■ Directions for this task
Write out every line of the data below exactly as given.

■ Excerpted data

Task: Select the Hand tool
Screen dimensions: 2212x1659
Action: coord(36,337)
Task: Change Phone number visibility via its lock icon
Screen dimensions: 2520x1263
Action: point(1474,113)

■ Answer to this problem
Task: Select the Hand tool
Screen dimensions: 2212x1659
Action: coord(36,337)
Task: Change Phone number visibility via its lock icon
Screen dimensions: 2520x1263
Action: point(1474,113)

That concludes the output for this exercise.